**Task requirements**:
Repeat only the lines below from the one containing "Where should I click to: Click" through the one containing "The height and width of the screenshot is (833, 372).", inclusive, exactly as written.

**Dataset records**:
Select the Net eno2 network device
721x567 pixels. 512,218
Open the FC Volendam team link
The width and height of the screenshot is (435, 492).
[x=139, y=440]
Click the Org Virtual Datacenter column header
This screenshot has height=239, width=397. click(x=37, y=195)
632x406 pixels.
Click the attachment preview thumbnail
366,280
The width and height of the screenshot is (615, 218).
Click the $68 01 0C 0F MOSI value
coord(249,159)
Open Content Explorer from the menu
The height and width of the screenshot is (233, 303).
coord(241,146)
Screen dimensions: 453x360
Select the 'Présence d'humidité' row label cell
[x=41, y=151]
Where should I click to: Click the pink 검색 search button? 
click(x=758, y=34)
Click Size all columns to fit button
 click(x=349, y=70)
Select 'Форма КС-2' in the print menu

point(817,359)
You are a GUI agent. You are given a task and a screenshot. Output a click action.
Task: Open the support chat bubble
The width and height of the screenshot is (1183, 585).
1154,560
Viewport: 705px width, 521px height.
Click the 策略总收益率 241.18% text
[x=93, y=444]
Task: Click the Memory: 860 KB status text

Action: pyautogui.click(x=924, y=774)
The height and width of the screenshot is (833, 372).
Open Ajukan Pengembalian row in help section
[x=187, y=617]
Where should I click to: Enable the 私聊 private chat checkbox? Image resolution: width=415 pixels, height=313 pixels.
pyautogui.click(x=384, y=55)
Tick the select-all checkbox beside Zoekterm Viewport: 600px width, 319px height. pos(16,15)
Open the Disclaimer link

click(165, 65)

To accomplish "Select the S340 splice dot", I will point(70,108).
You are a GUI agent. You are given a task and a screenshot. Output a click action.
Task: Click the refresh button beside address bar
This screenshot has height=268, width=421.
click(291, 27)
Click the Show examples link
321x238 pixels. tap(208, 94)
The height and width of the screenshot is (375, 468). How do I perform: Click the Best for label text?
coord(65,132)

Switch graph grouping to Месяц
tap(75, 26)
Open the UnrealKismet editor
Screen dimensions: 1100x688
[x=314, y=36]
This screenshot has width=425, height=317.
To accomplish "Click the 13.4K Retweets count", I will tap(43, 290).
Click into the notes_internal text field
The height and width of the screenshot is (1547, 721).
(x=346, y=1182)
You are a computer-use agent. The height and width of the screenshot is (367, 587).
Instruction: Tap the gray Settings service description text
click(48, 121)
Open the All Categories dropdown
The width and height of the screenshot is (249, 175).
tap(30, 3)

**Written answer**:
Where should I click to: Click the pink 검색 search button? 
click(x=758, y=34)
Click Size all columns to fit button
 click(x=349, y=70)
Select 'Форма КС-2' in the print menu

point(817,359)
You are a GUI agent. You are given a task and a screenshot. Output a click action.
Task: Open the support chat bubble
The width and height of the screenshot is (1183, 585).
1154,560
Viewport: 705px width, 521px height.
Click the 策略总收益率 241.18% text
[x=93, y=444]
Task: Click the Memory: 860 KB status text

Action: pyautogui.click(x=924, y=774)
The height and width of the screenshot is (833, 372).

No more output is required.